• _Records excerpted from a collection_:
— start —

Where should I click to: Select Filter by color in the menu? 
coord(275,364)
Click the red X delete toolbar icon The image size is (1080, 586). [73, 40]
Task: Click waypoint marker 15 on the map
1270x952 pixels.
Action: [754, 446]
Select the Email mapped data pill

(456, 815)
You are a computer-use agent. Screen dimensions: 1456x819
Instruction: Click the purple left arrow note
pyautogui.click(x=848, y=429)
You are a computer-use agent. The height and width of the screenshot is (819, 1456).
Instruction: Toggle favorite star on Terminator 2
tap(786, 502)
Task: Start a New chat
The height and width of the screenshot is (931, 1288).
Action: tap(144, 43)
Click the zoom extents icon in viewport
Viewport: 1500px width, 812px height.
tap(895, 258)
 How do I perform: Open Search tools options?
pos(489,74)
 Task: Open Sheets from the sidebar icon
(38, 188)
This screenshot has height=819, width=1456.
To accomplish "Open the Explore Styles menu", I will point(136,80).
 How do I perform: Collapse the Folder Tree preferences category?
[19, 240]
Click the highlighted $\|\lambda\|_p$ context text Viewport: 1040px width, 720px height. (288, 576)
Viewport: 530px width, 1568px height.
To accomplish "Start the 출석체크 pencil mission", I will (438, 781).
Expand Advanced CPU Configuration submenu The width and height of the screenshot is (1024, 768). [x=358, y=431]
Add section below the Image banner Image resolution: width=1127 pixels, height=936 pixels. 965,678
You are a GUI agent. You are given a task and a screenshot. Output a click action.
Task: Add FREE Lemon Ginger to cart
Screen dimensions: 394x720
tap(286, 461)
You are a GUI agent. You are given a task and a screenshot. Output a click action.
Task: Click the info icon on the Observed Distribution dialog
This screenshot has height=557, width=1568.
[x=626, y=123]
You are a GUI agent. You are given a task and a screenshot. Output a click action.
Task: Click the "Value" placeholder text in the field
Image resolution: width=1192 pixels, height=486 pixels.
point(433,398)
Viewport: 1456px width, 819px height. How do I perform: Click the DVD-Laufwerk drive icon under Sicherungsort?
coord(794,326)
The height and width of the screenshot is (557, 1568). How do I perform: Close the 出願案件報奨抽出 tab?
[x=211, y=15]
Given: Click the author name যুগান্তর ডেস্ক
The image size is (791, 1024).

— end —

• _PROBLEM REQUIREMENTS_: Count the lines of the records that contain the string "Select", treating uppercase and lowercase as different. Reply with the number alone.

• _RIGHT ANSWER_: 2